Issues not to be considered important enough to break fellowship include what the CCC calls "minor things" like speaking in tongues, immersion or sprinkling for baptism, and worshiping on Saturday versus Sunday.

This fellowship means CCC member churches can belong to many different denominations including Pentecostal, Baptist, and even Messianic Jewish. 

The organization wants to be a voice for evangelical Christians worldwide who are not presently represented in other world organizations like the World Council of Churches or the World Evangelical Alliance.

The CCC strongly affirms the "invisible church" belief that the true church is only known to God and just because someone belongs to a certain denomination that doesn't mean that someone is a Christian or automatically saved, according to Google News. (LINK).  The organization asserts that salvation only comes through genuine faith in Jesus Christ and his death and resurrection.

Since the organization's founding by Christian leaders in February 2015 in Dallas, Texas, churches around the world have joined.  

One of the newest members of the CCC is the Salvation Church of Christ located in Uganda.  

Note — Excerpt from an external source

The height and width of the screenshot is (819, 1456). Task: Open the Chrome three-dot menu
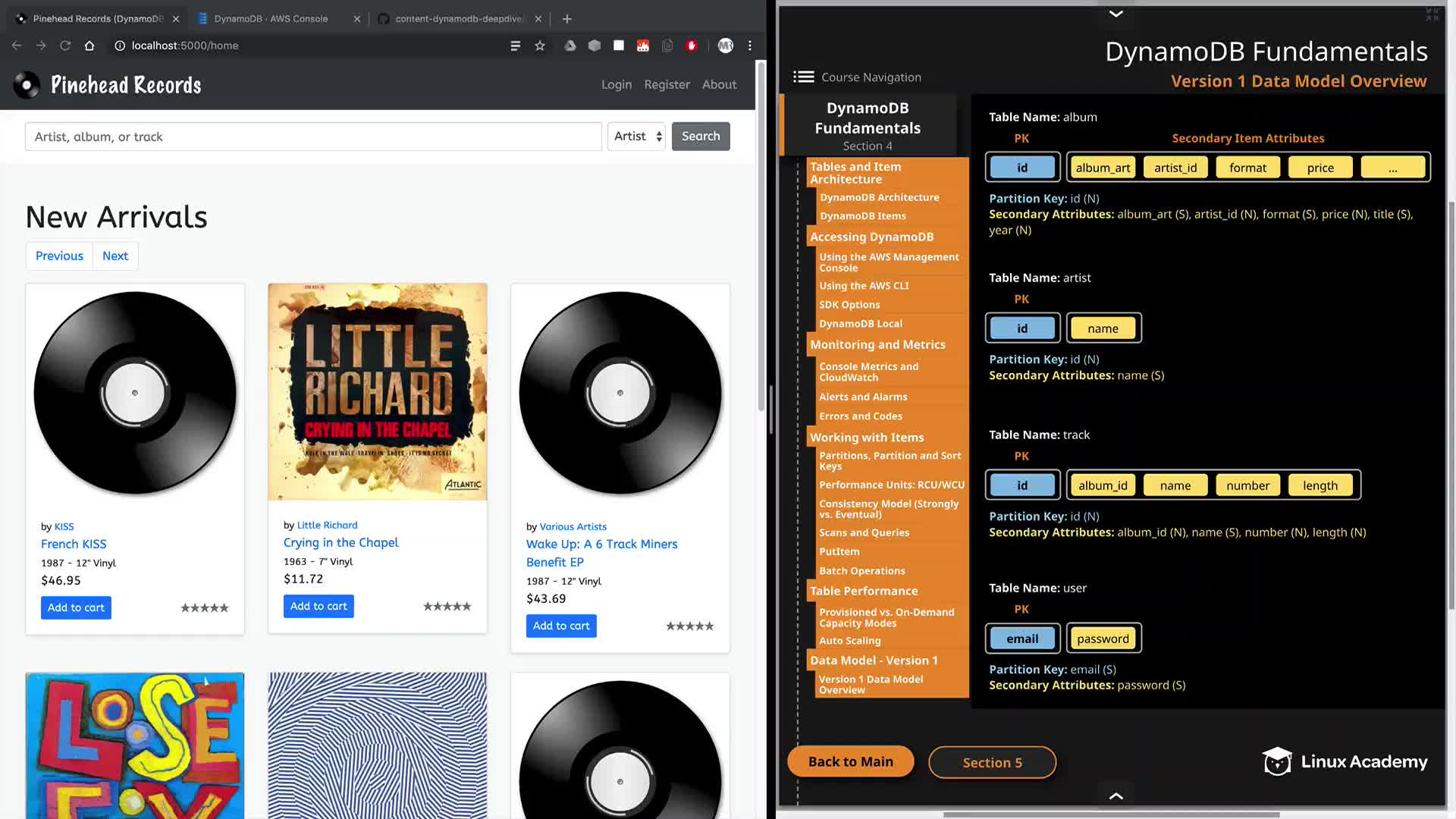coord(750,46)
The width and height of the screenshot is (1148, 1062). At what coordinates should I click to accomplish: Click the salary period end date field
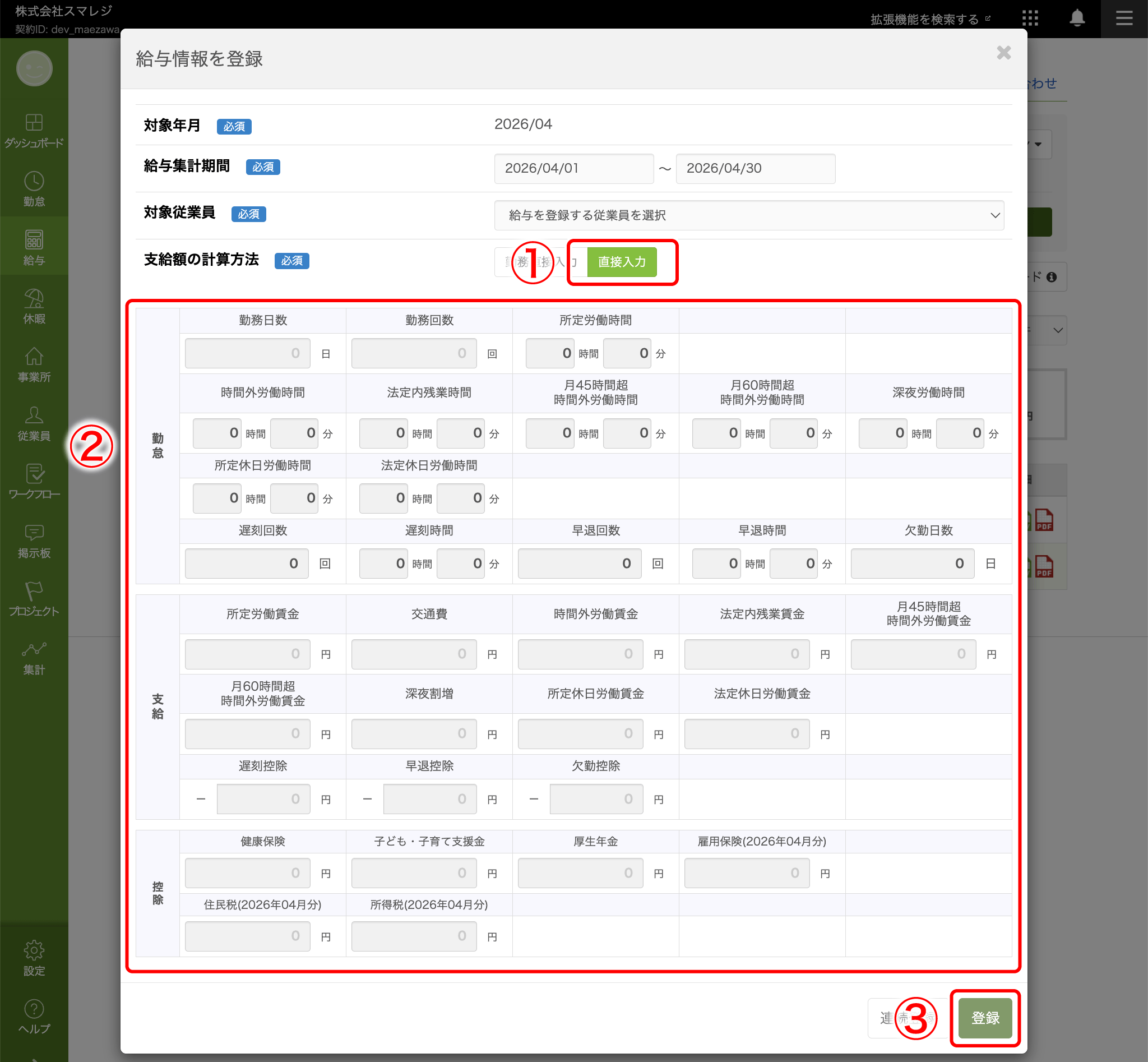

"The greatest challenge faced by my ministry is lack of support and inadequate partnership in Africa that cripples and slows the pace of ministry growth and expansion," said Pastor Grace Kigozi.

Kigozi recognized that the CCC would be a great help to her church.

"My main reason for joining the CCC was and still is to connect, get in touch with, and work together with ministers and ministries whose vision and purpose is to spread the word and together fulfill the Great Commission that Christ Jesus instructed us to obey."